GEOS-ESM / GMAO_Shared

Repository for GEOS Earth System Model shared infrastructure
Apache License 2.0
3 stars 10 forks source link

Update regrid.pl for GOCART2G #228

Open mathomp4 opened 2 years ago

mathomp4 commented 2 years ago

Per @pcolarco and @mmanyin in email, there is a desire to regrid the new GOCART2G restarts. Looking at a set of them, the (possible) new files seem to be:

Now, normally we could just add these to The List™ that's in regrid.pl but it's not that simple.

I looked at these restarts with @bena-nasa and we noticed that:

The main issue is the underlying regridding code was not set up for files like these.

So, I suppose the first question for @pcolarco or @amdasilva or @christophkeller is: Do we need to worry about hemco_internal? If not, we just just always bootstrap it and focus on the 4d restarts?

mathomp4 commented 2 years ago

CC @weiyuan-jiang, @tclune, @aoloso in re the regrid refactoring effort

bena-nasa commented 2 years ago

Adding the ability for interp_restarts.x to handle these new cases an ungridded dimension + level is straightforward from a scientific perspective (just treat each index of the ungridded dimension as a 3-D variable in it's own right and do the usual horizontal and vertical regridding. However, the code has gotten to the point that to add new capabilities like this calls for a refactoring. At least splitting out the binary and netcdf into separate codes so I can focus on adding these capabilities to the netcdf restarts without breaking the binary path. Splitting this apart and adding new capabilities is a non-trivial exercise so lead time and dedicated time to do this will be necessary.

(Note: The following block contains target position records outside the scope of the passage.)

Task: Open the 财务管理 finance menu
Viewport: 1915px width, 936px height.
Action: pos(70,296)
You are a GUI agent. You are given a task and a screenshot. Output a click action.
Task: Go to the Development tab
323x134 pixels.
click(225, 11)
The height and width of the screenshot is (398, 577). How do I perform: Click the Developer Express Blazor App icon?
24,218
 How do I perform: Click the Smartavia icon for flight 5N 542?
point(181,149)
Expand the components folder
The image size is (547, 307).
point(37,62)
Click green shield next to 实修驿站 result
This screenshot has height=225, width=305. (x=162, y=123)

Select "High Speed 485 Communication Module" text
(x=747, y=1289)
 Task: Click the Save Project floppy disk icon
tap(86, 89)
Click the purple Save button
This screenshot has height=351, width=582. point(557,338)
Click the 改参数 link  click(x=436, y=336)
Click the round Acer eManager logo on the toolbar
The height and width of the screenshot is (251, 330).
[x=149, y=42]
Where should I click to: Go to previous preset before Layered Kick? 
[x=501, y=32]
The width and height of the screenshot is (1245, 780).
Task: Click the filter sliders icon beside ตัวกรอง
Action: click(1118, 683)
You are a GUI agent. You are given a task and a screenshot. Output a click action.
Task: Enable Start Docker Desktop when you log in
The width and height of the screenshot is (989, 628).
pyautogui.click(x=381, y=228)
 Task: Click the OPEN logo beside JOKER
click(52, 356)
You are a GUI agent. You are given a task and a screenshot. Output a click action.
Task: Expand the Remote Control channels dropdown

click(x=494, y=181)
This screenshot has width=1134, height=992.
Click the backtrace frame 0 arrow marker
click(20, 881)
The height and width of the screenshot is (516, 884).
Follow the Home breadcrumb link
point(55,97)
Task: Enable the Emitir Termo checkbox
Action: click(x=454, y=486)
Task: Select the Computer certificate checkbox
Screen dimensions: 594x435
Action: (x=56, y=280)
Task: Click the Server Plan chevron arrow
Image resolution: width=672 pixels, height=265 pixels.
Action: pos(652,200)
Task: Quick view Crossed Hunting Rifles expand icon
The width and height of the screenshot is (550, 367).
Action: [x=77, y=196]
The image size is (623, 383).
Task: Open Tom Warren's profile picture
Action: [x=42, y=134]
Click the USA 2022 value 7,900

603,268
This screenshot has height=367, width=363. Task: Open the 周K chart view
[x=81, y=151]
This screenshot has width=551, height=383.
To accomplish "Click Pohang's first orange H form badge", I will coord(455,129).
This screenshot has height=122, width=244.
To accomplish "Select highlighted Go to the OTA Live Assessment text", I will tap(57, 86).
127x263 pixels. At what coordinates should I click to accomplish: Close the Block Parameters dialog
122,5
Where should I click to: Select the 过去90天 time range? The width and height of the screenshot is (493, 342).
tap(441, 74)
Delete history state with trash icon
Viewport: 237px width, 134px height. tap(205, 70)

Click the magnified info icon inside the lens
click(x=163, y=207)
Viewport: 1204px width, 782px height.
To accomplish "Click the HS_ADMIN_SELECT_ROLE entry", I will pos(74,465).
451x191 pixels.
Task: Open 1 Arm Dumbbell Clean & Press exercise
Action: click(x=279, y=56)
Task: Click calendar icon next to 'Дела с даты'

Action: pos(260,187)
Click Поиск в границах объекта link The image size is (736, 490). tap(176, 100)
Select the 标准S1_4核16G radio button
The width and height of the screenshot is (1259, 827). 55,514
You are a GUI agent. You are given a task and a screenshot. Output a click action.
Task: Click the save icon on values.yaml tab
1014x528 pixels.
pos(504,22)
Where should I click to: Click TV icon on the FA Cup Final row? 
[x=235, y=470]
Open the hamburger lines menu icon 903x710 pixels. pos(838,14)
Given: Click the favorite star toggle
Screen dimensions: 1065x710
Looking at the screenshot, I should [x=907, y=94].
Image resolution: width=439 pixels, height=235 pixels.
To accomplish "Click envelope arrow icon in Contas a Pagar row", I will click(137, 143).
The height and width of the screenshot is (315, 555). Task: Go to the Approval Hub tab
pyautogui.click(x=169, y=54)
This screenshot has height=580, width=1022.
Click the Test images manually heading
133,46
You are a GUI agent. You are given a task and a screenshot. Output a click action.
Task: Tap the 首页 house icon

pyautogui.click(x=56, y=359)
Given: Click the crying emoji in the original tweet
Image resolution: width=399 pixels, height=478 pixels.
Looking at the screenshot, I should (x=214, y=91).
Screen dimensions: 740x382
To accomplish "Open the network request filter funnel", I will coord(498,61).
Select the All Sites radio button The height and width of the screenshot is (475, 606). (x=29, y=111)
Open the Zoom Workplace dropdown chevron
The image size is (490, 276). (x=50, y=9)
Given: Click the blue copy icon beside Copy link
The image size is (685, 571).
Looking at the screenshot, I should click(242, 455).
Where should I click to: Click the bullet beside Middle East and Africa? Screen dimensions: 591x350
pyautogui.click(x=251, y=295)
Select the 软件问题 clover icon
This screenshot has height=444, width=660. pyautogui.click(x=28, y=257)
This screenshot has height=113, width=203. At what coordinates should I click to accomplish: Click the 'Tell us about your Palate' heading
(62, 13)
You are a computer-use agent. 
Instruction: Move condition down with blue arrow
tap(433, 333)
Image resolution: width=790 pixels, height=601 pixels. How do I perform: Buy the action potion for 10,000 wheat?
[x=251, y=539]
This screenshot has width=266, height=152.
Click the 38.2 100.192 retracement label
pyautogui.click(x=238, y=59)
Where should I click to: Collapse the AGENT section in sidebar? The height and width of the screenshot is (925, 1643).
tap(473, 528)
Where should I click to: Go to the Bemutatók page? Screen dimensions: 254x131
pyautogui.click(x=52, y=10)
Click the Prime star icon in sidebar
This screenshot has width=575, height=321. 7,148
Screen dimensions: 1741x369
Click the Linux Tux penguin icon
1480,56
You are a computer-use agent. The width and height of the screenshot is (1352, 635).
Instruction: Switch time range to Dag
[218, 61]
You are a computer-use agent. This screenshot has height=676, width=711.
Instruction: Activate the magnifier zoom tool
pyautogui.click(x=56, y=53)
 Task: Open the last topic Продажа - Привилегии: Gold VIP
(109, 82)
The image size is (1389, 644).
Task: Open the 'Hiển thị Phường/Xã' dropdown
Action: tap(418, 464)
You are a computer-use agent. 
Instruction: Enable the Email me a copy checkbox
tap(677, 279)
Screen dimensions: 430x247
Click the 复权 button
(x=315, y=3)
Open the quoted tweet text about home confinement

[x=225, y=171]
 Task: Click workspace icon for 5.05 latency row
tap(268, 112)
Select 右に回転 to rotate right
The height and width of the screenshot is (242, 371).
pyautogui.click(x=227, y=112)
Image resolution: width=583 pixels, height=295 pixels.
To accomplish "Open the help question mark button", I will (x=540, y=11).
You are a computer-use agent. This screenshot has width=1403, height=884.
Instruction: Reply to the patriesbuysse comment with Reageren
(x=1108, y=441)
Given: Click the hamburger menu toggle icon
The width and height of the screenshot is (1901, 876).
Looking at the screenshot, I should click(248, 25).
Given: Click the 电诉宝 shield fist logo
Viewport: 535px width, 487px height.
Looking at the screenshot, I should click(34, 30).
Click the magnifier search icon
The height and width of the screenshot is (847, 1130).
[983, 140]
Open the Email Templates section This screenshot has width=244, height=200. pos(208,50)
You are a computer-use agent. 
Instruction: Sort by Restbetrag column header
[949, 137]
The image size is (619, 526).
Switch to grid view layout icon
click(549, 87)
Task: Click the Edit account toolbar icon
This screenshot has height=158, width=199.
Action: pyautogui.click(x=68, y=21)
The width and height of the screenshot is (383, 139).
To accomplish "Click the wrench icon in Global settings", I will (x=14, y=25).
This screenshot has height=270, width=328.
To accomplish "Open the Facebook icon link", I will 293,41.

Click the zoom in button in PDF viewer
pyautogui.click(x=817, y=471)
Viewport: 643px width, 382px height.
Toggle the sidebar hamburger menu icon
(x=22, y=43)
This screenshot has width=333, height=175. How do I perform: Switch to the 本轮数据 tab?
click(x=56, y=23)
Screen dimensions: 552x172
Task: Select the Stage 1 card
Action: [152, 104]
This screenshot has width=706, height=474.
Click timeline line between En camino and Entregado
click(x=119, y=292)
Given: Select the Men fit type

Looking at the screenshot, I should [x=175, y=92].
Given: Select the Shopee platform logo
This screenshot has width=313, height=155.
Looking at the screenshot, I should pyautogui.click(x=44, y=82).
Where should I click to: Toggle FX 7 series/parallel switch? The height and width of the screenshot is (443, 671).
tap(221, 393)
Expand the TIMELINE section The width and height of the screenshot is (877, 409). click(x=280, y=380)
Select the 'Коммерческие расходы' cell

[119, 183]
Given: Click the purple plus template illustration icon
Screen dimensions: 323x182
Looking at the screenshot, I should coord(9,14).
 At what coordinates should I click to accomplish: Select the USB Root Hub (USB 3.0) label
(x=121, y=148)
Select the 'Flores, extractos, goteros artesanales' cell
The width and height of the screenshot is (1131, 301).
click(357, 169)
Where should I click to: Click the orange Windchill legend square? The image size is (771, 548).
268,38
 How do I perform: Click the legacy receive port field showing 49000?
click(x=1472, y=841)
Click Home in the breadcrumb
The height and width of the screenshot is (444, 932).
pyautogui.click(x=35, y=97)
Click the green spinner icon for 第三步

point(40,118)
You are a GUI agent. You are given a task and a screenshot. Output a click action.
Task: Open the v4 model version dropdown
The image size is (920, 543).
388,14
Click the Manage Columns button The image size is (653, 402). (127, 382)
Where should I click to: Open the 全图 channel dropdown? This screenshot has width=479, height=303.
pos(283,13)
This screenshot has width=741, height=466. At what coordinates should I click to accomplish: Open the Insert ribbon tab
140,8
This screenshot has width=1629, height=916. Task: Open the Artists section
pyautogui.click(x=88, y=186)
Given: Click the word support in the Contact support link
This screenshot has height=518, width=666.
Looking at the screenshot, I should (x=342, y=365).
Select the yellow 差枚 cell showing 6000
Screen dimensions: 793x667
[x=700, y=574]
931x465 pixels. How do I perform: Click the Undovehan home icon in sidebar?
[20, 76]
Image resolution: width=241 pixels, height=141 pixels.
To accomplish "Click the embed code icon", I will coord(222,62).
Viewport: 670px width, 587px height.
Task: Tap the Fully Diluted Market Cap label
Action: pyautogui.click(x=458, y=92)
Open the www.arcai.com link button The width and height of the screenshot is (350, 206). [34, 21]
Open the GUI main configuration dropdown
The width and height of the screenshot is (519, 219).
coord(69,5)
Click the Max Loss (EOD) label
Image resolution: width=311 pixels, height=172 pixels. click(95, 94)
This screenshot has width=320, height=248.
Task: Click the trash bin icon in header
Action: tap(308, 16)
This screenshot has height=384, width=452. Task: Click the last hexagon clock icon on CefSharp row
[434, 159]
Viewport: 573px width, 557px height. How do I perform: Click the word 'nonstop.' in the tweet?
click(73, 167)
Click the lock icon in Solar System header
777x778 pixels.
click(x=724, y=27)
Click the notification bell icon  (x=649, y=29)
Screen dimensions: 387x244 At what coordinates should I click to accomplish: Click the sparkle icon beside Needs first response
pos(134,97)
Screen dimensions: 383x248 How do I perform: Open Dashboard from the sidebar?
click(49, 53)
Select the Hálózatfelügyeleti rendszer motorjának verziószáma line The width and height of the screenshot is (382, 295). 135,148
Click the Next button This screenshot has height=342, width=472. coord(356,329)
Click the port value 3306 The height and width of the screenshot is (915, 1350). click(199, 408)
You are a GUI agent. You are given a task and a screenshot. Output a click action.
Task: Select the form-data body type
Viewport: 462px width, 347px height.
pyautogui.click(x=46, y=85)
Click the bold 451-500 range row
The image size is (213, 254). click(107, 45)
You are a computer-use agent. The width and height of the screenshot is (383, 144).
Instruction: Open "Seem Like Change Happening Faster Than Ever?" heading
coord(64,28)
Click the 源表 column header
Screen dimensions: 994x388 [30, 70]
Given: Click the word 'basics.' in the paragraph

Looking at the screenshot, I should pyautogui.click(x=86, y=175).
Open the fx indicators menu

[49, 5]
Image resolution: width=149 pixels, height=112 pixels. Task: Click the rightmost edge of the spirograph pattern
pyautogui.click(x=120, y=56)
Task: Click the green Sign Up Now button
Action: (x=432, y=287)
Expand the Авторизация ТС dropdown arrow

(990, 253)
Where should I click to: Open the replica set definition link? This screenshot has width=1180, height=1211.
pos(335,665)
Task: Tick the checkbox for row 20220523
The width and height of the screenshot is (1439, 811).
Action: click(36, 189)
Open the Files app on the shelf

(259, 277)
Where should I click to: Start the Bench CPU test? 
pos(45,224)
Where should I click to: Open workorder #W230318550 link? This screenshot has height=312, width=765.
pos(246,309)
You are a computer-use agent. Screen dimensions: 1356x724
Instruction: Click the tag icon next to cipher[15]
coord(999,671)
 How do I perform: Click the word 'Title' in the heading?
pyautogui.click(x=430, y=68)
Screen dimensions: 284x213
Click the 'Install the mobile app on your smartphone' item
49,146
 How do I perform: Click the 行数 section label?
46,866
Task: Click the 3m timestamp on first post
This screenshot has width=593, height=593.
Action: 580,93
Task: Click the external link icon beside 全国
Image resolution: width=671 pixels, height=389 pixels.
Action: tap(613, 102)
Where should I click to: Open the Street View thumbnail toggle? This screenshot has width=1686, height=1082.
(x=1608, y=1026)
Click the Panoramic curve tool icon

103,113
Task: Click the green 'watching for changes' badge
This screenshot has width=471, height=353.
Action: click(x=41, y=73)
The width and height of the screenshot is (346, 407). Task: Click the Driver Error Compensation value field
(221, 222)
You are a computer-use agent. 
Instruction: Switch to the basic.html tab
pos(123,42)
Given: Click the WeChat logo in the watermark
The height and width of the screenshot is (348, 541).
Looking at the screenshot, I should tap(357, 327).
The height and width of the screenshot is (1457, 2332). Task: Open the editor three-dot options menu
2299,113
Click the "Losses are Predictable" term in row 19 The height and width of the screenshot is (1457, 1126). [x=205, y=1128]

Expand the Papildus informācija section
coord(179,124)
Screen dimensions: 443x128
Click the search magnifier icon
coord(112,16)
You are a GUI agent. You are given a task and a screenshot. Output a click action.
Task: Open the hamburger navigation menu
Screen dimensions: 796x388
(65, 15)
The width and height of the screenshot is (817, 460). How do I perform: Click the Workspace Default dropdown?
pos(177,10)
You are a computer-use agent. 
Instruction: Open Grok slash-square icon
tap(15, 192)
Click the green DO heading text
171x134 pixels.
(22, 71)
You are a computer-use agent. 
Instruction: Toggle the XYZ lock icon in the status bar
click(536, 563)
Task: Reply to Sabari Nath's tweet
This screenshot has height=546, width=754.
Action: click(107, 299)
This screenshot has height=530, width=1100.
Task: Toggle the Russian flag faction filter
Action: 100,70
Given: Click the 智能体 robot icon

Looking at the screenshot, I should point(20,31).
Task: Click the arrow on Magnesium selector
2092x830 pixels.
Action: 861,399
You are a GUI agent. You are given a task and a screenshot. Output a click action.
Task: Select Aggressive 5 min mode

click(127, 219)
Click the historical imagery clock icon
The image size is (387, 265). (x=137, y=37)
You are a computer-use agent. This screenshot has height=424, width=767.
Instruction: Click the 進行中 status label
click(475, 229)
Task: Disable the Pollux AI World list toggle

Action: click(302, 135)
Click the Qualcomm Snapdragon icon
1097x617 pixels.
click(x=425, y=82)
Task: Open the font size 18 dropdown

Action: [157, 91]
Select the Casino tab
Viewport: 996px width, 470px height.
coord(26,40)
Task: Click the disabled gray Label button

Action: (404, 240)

bena-nasa commented 2 years ago

@mmanyin @pcolarco It had been a long time since I looked at the code; I split interp_restarts.x into a binary and NetCDF code. That was fairly straightforward. Adding support for these 4-D variables in the NetCDF version of the program is actually more straightforward than I thought. Although this will mean a multiple repo PR for regrid.pl and the underlying regridding ...

bena-nasa commented 2 years ago

@mmanyin @pcolarco @gmao-jstassi @mathomp4 I've updated interp_restart.x to handle these new restarts (as well as refactoring and spliting interp_restart.x into a separate binary and netcdf version to make my life easier going forward). I've confirmed it works with the new gocart2g restarts that are either 2d only or 4d with the unknown_dim + level. I've made contingent PR's for these in the FV3 and fvdycore repos.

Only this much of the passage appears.